Trespassers will be recruited

Some of this panic is overdone-and linked to the business cy­cle: there was much ado about "а war for talent" in America in the 1990s, until the dotcom bubble burst. People often talk about shortages when they should really be discussing price. Eventually, supply will rise to meet demand and the market will adjust. But, while you wait, your firm might go bust. For the evidence is that the talent shortage is likely to get worse.

Nobody really disputes the idea that the demand for talent-intensive skills is rising. The value of "intangible" assets­ - everything from skilled workers to patents to know-how - has ballooned from 20% of the value of companies in the s&p 500 to 70% today. The proportion of American workers doing jobs that call for complex skills has grown three times as fast as em­ployment in general. As other economies move in the same di­rection, the global demand is rising quickly.

As for supply, the picture in much of the developed world is haunted by demography. By 2025 the number of people aged 15-64 is projected to fall by 7% in Germany, 9% in Italy and 14% in Japan. Even in still growing America, the imminent re­tirement of the baby-boomers means that companies will lose large numbers of experienced workers in а short space of time (by one count half the top people at America's 500 leading companies will go in the next five years). Meanwhile, two things are making it much harder for companies to adjust.

The first is the collapse of loyalty. Companies happily chopped out layers of managers during the 1990s; now people are likely to repay them by moving to the highest bidder. The second is the mismatch between what schools are producing and what companies need. In most Western countries schools are churning out too few scientists and engineers - and far too many people who lack the skills to work in а modern econ­omy (that's why there are talent shortages at the top alongside structural unemployment for the low-skilled).

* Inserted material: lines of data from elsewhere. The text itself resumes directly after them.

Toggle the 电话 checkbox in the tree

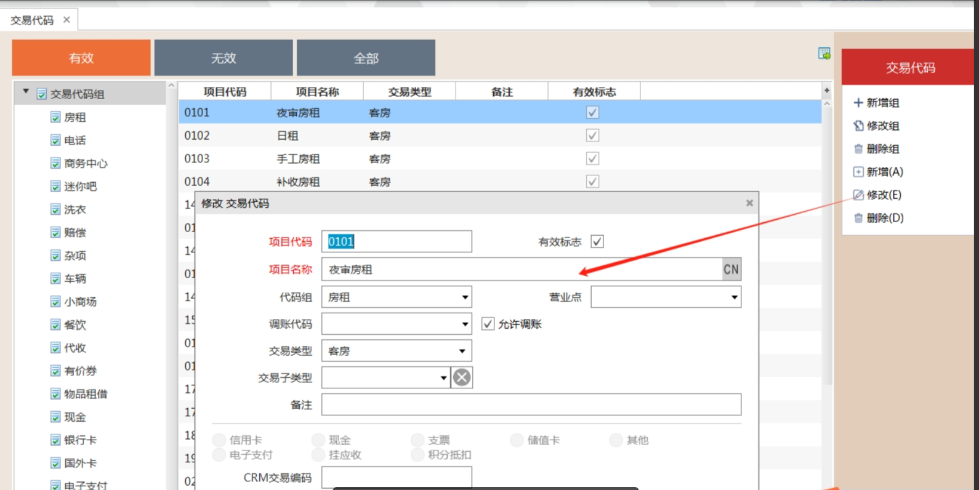55,140
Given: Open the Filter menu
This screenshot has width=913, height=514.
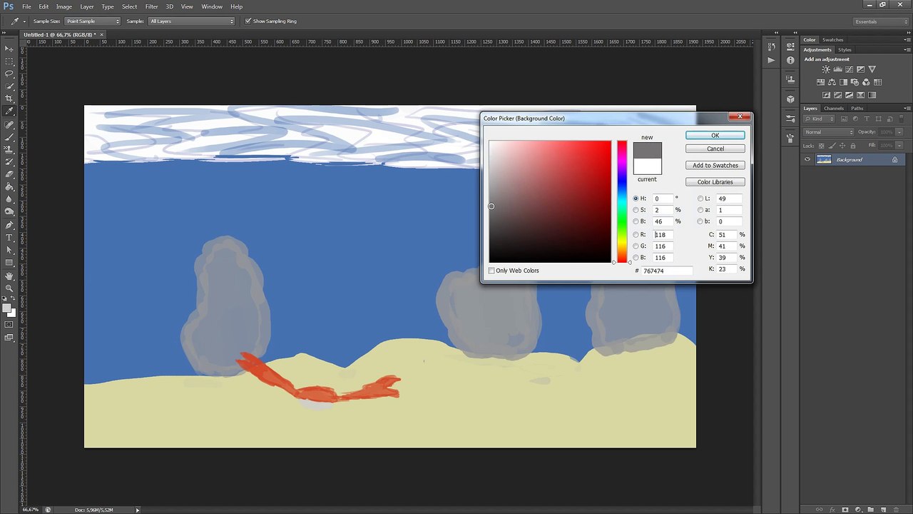Looking at the screenshot, I should [x=152, y=6].
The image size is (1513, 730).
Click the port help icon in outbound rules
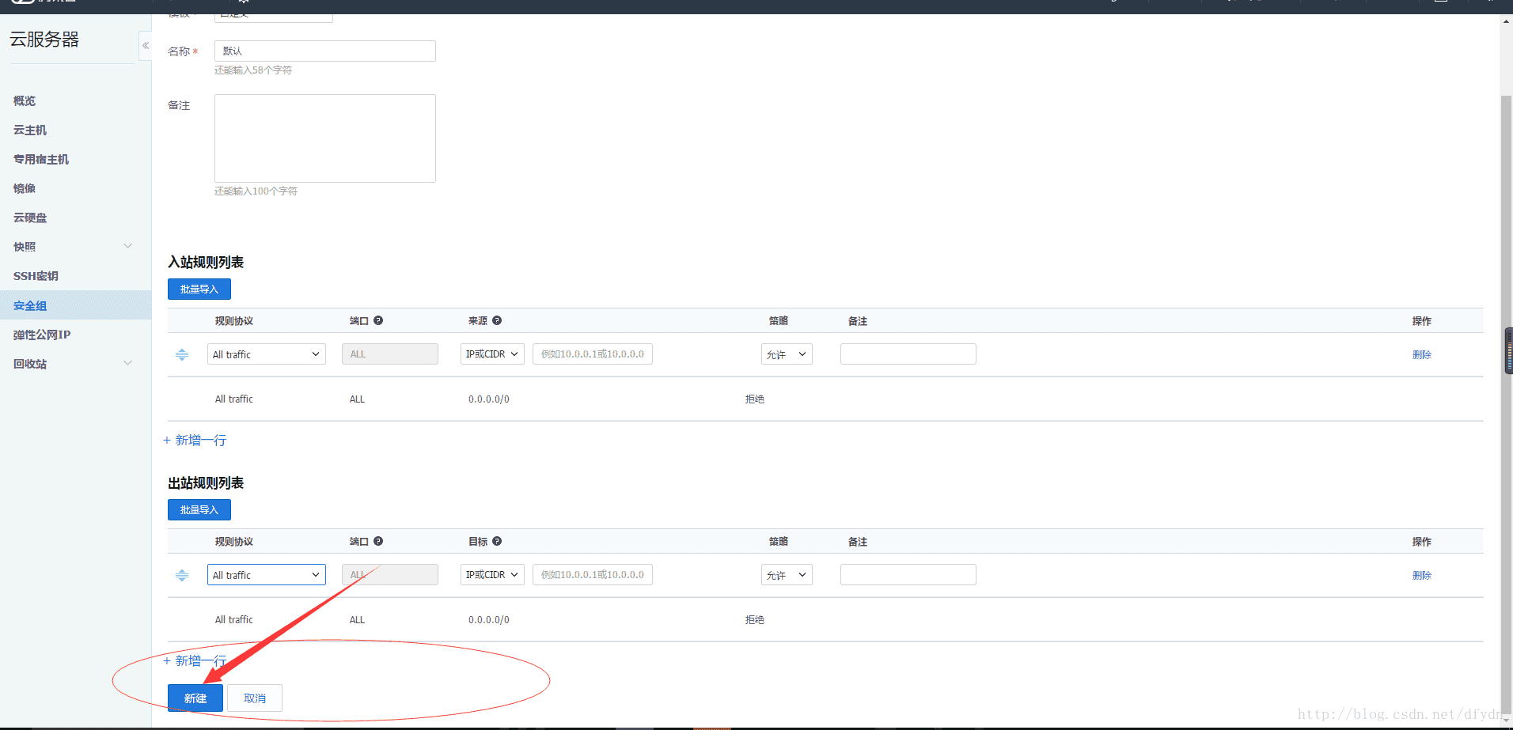click(378, 541)
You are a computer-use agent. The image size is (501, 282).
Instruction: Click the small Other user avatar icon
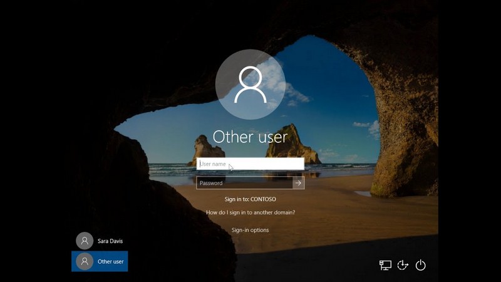tap(85, 261)
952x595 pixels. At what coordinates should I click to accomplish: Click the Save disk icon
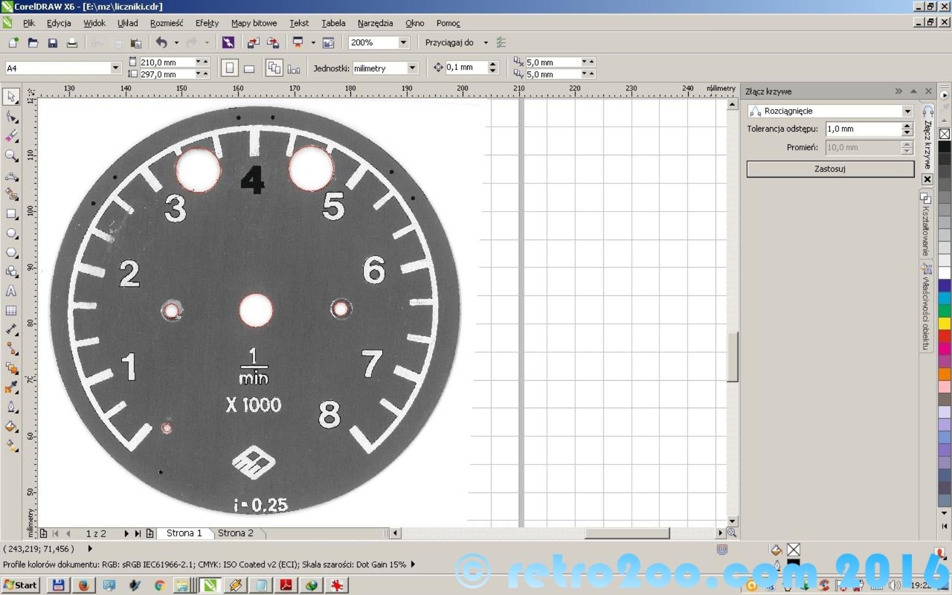click(52, 42)
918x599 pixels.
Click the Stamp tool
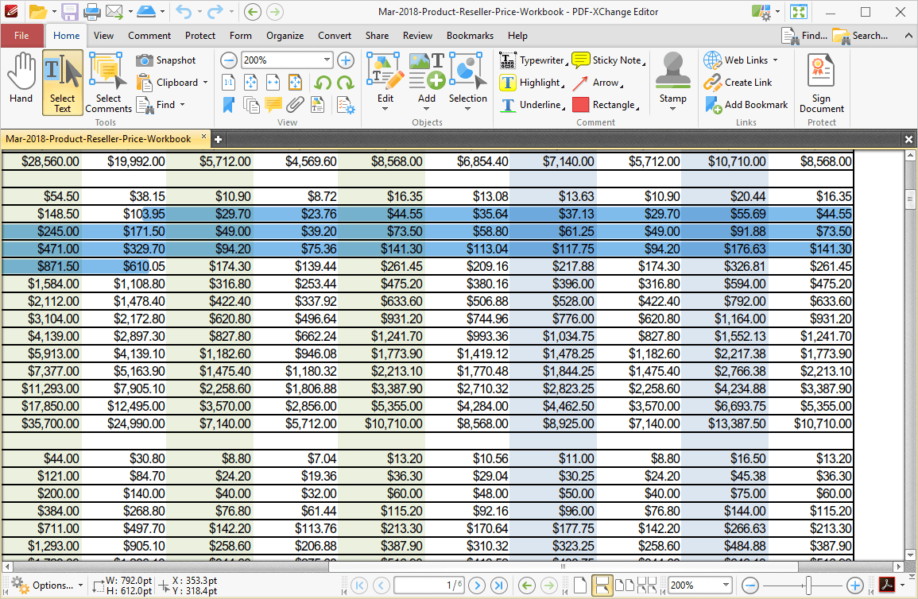coord(672,82)
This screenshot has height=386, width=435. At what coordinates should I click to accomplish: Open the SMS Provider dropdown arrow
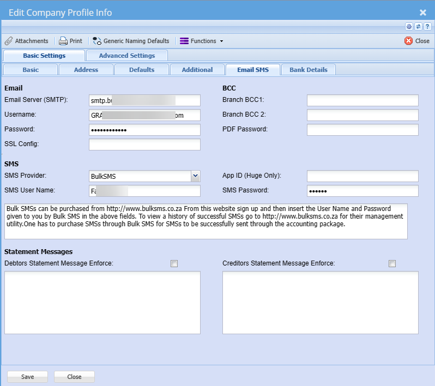[x=196, y=176]

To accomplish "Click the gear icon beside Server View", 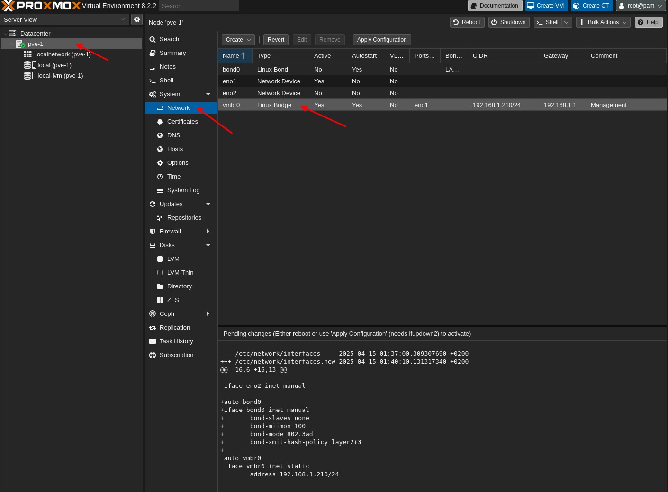I will pos(137,19).
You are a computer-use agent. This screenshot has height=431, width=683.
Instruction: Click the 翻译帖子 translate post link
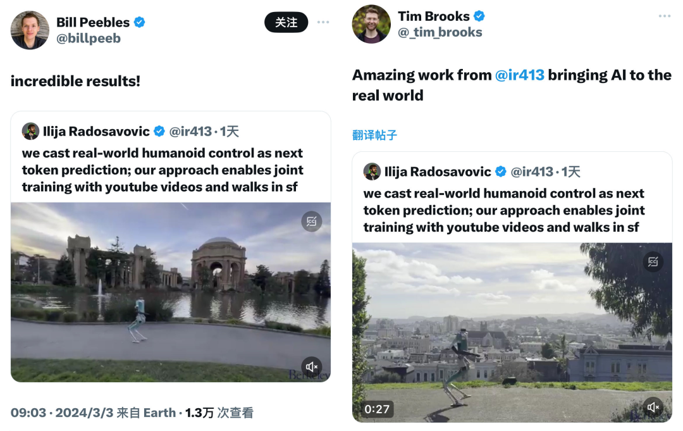pyautogui.click(x=374, y=135)
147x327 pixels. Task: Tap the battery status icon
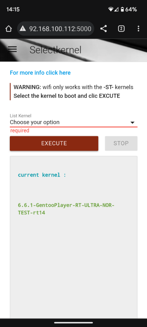[122, 9]
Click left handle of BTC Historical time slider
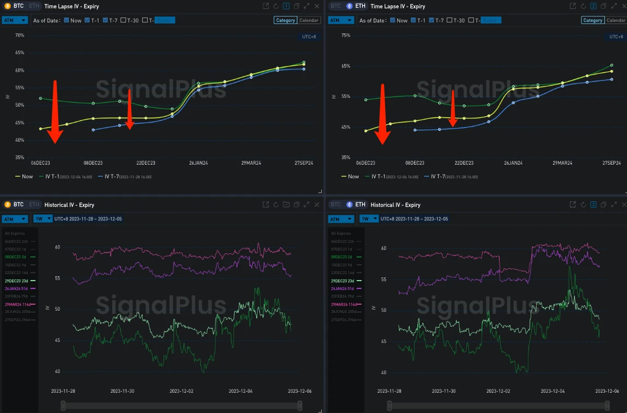Image resolution: width=627 pixels, height=413 pixels. tap(63, 405)
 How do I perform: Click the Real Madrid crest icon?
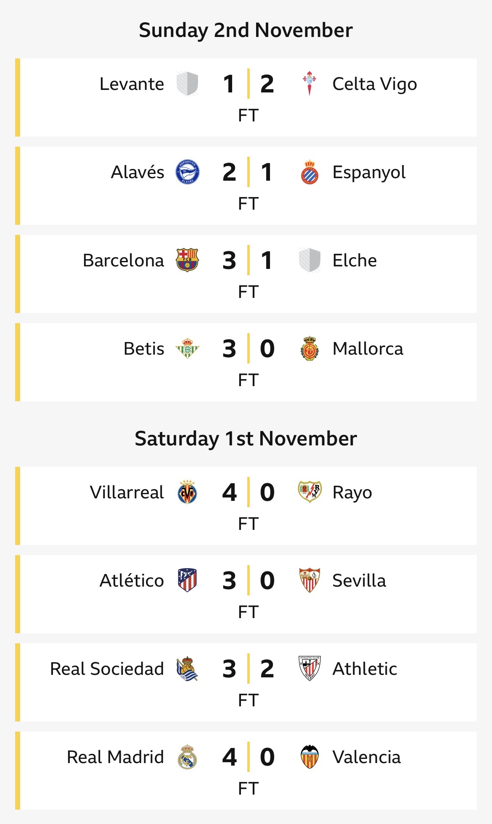[x=187, y=757]
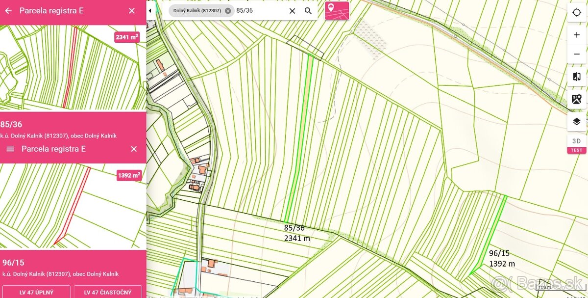
Task: Zoom out of the map
Action: tap(577, 54)
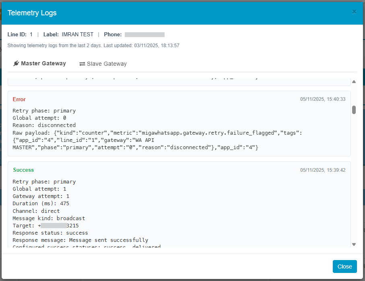The width and height of the screenshot is (365, 281).
Task: Click the log scrollbar down arrow
Action: pyautogui.click(x=354, y=244)
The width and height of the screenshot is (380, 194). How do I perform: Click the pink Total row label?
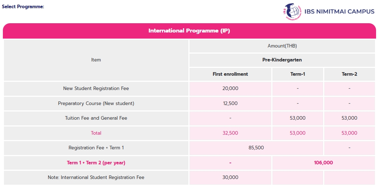pyautogui.click(x=96, y=133)

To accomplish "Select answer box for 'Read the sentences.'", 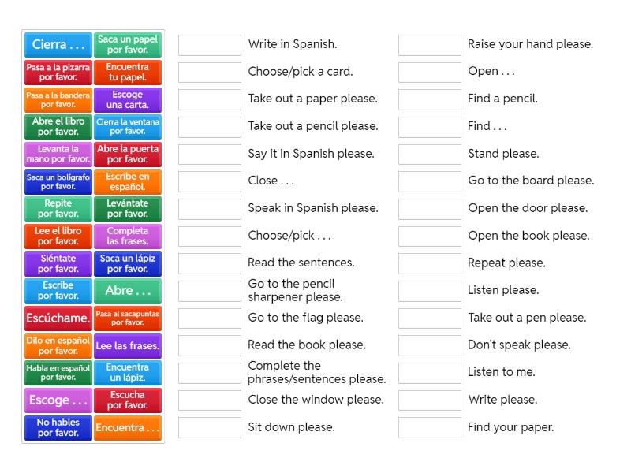I will [x=210, y=263].
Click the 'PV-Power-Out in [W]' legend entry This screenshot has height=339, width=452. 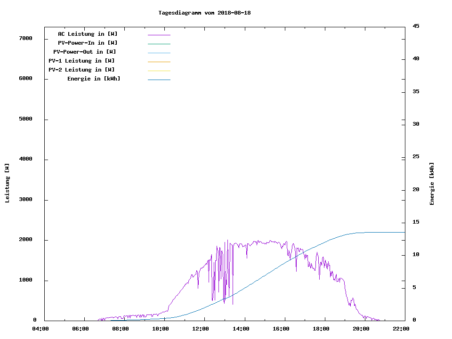[x=85, y=52]
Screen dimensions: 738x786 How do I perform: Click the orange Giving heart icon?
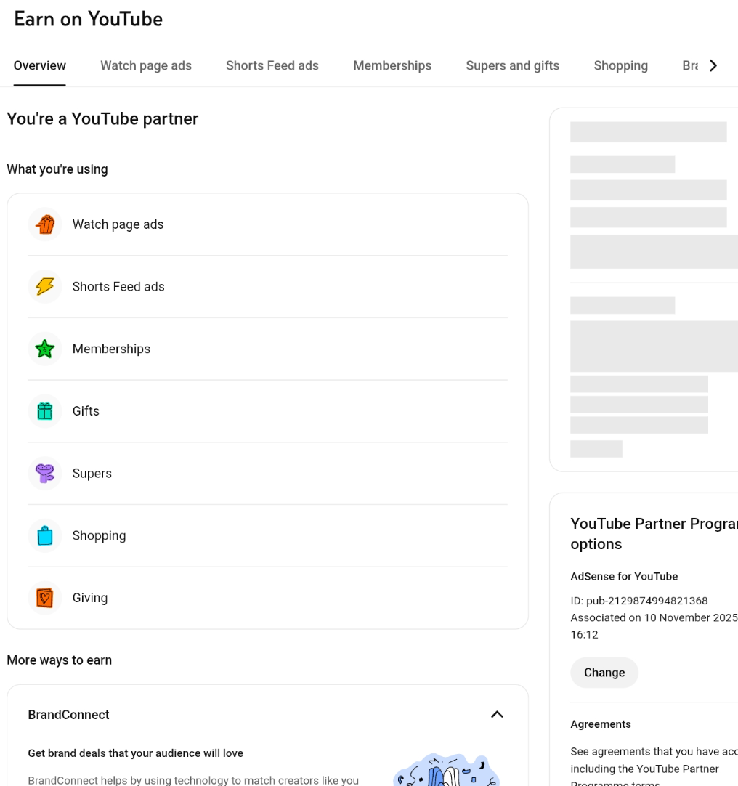(x=45, y=598)
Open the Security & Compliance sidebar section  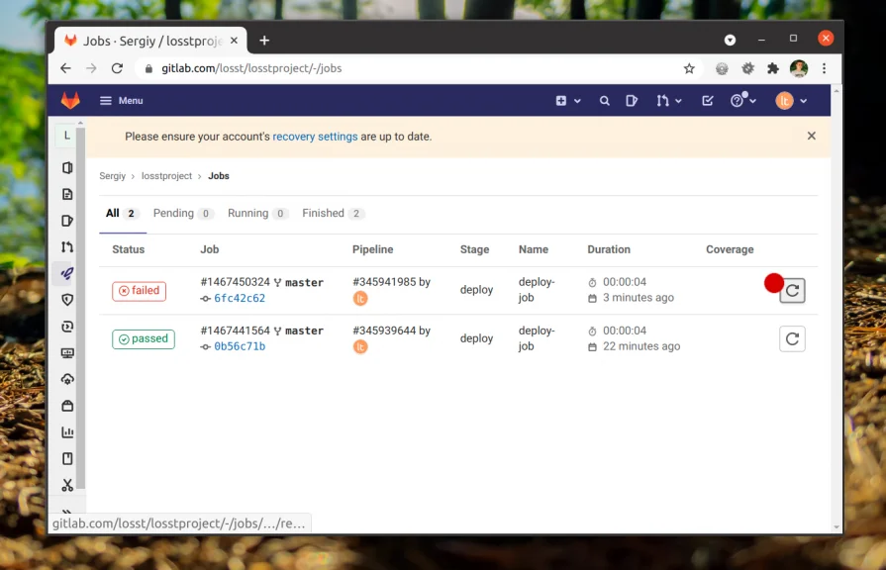click(x=67, y=300)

What about аll those billions of people in the developing world? Alas, adding willing hands to the global economy is not the same as adding trained brains. Both India and China are suffering from acute skills shortages at the more sophisti­cated end of their economies. Wage inflation in Bangalore is close to 20%, and job turnover is double that ("Trespassers will be recruited" reads а sign in one office). The few elite institu­tions, such as India's Institutes of Technology, cannot meet de­mand. And there are also cultural legacies to deal with: India's Licence Raj destroyed management skills, while China's Con­fucian tradition still emphasises "face" over innovation.